细胞计数

实验原理：当待测细胞悬液中细胞均匀分布时，通过测定一定体积悬液中的细胞的数目，即可换算出每毫升细胞悬液中细胞的细胞数目。

具体操作：

一.准备工作：    

    取一瓶传代的细胞，按照《传代细胞培养（消化法）》中的传代方法繁殖细胞，待长成单层后以被使用。

二.细胞悬液制备：

细胞悬液的制备方法是用0.25％的胰蛋白酶液消化、PBS液洗涤后，加入培养液（或Hanks液或PBS等平衡盐溶液），吹打制成待测细胞悬液。

三.细胞计数：

1.盖好盖玻片：取一套血球计数板，将特制的盖玻片盖在血球计数槽上。

   2.制备计数用的细胞悬液：用吸管吸5滴细胞悬液到一离心管中，加入5滴台盼蓝染液（0.4％）或苯胺黑，活细胞不会被染色，加入染液后就可以在显微镜下区别活细胞和死细胞。
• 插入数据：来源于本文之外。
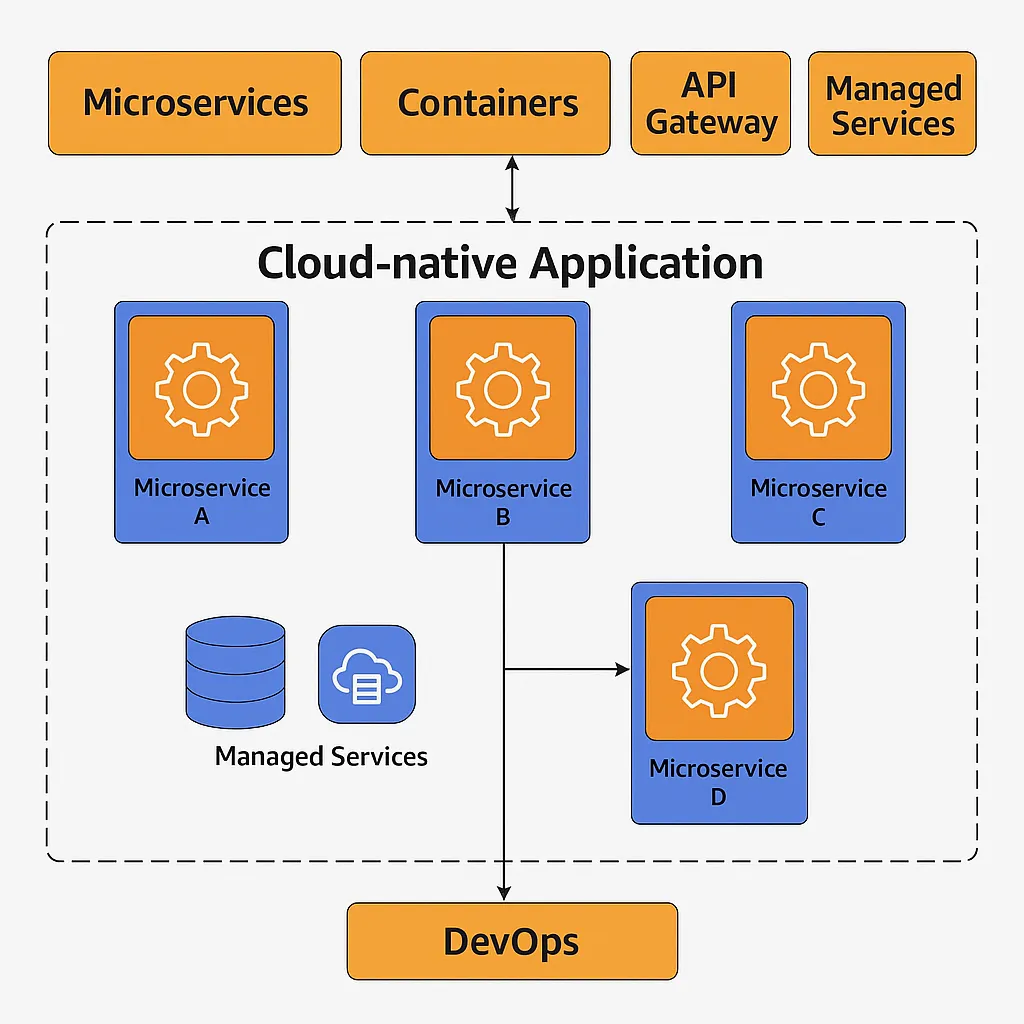The height and width of the screenshot is (1024, 1024).
Task: Click the orange Managed Services box
Action: tap(892, 104)
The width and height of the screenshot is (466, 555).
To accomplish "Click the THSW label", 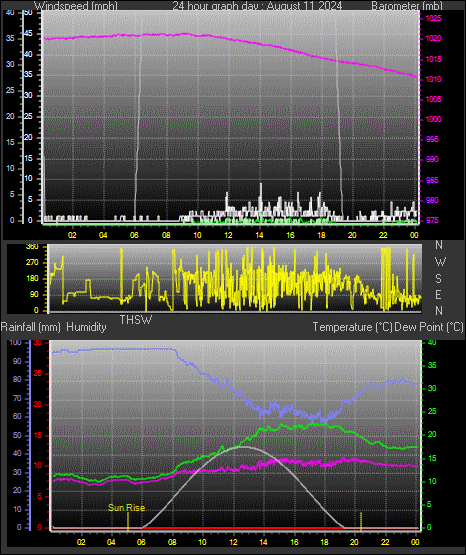I will point(136,320).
   3.将细胞悬液滴入计数板：将待测细胞悬液吹均匀，然后吸取少量悬液沿盖片边缘缓缓滴入，要保证盖片下充满悬液，注意盖片下不要有气泡，也不能让悬液流入旁边槽中。

   4.统计四个大格的细胞数：将血球计数板放于显微镜的低倍镜下观察，并移动计数板，当看到镜中出现计数方格后，数出四角的四个大铬（每个大格含有16个中铬）中没有被染液染上色的细胞数目。
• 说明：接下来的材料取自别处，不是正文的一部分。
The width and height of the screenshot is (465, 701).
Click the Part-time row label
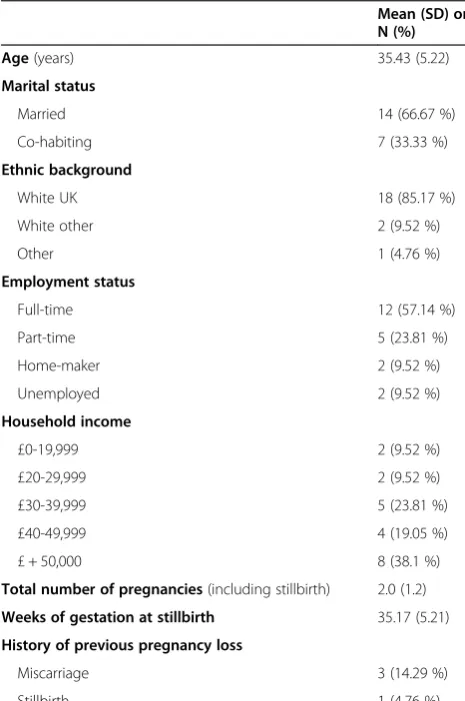pyautogui.click(x=46, y=338)

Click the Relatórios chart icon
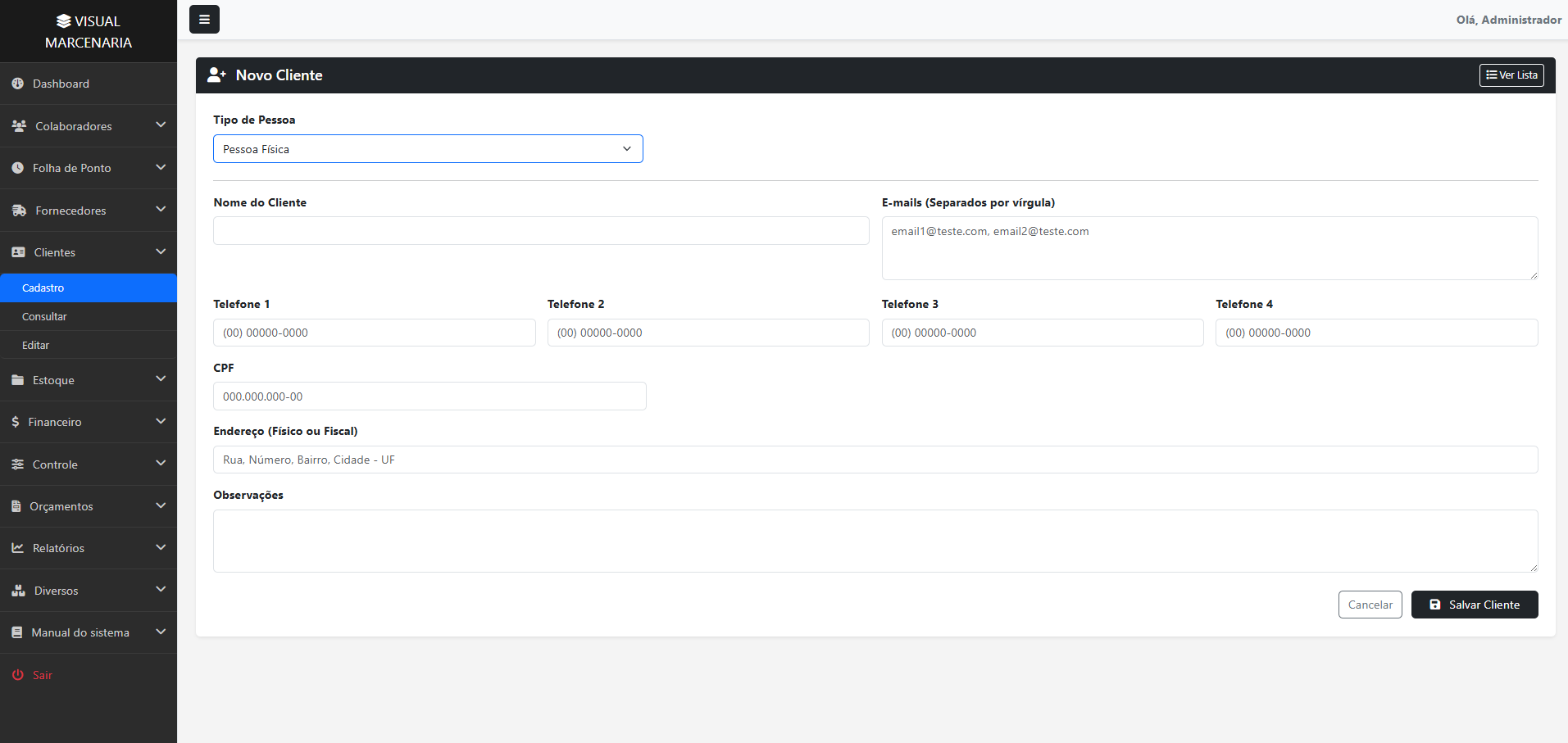pyautogui.click(x=18, y=548)
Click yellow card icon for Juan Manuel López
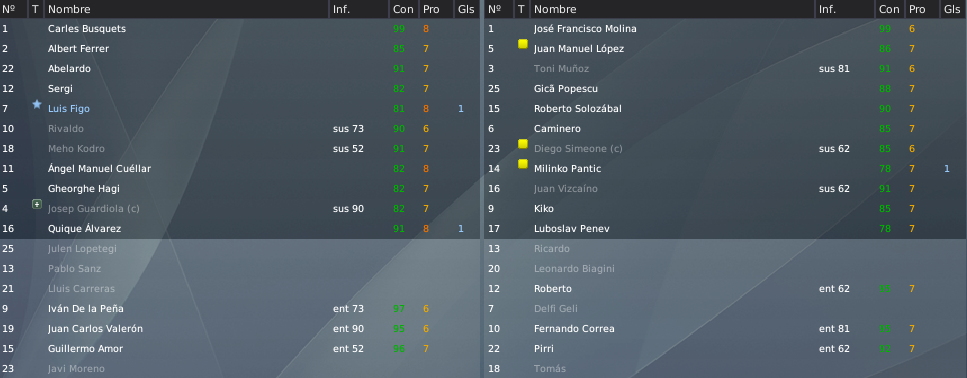 (x=523, y=44)
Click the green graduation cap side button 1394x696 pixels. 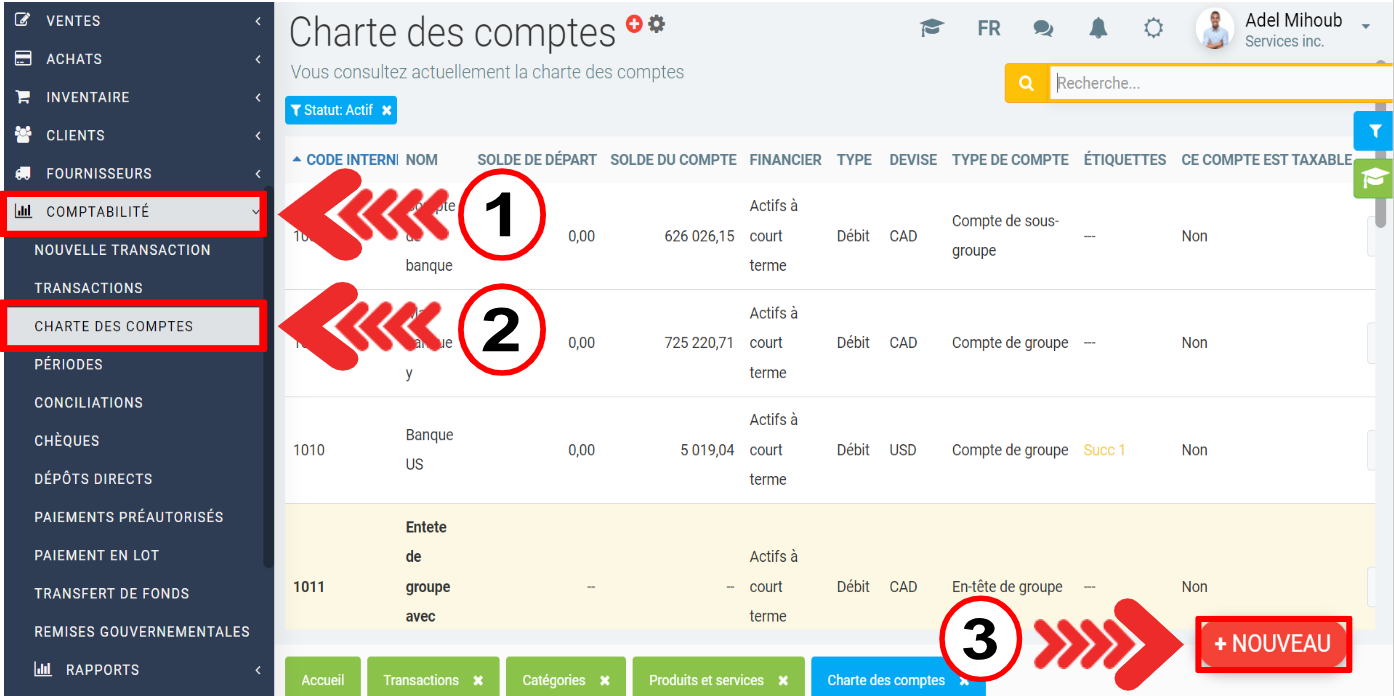1374,178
   5.计算原细胞悬液的细胞数:按照下面公式计算细胞密度：

（细胞悬液的细胞数）/ml＝          （  四个大格子细胞数/4)         ×2×10⁴ 

说明：公式中除以4因为计数了4个大格的细胞数。

公式中乘以2因为细胞悬液于染液是1：1稀释。

公式中乘以10⁴因为计数板中每一个大格的体积为：

1.0mm（长）×1.0mm（宽）×0.1mm（高）＝0.1mm³ 而 1ml＝1000mm³

四.细胞计数要点：

   1.进行细胞计数时，要求悬液中细胞数目不低于10⁴个/ml，如果细胞数目很少要进行离心再悬浮于少量培养液中；

   2.要求细胞悬液中的细胞分散良好，否则影响计数准确性。

   3.取样计数前，应充分混匀细胞悬液，尤其时多次取样计数时更要注意每次取样都要混匀，以求计数准确；

   4. 数细胞的原则是只数完整的细胞，若细胞聚集成团时，只按照一个细胞计算。如果细胞压在格线上时，则只计上线，不计下线，只计右线，不计左线。
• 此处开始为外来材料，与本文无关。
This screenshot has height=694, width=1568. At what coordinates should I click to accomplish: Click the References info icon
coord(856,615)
   5. 操作时，注意盖片下不能有气泡，也不能让悬液流入旁边槽中，否则要重新计数。

五.初学者易犯的错误：

   1. 计数前未将待测悬液吹打均匀。

   2. 滴入细胞悬液时盖玻片下出现气泡。

   3. 滴入悬液时的量太多，至使细胞悬液流入旁边的槽中。

六.本实验特殊试剂的配制：

4％台盼蓝母液：称取4克台盼蓝，加入少量蒸馏水研磨，加双蒸水至100毫升，用滤纸过滤，4℃保存。

使用液：使用时，用PBS稀释母液至0.4％即可。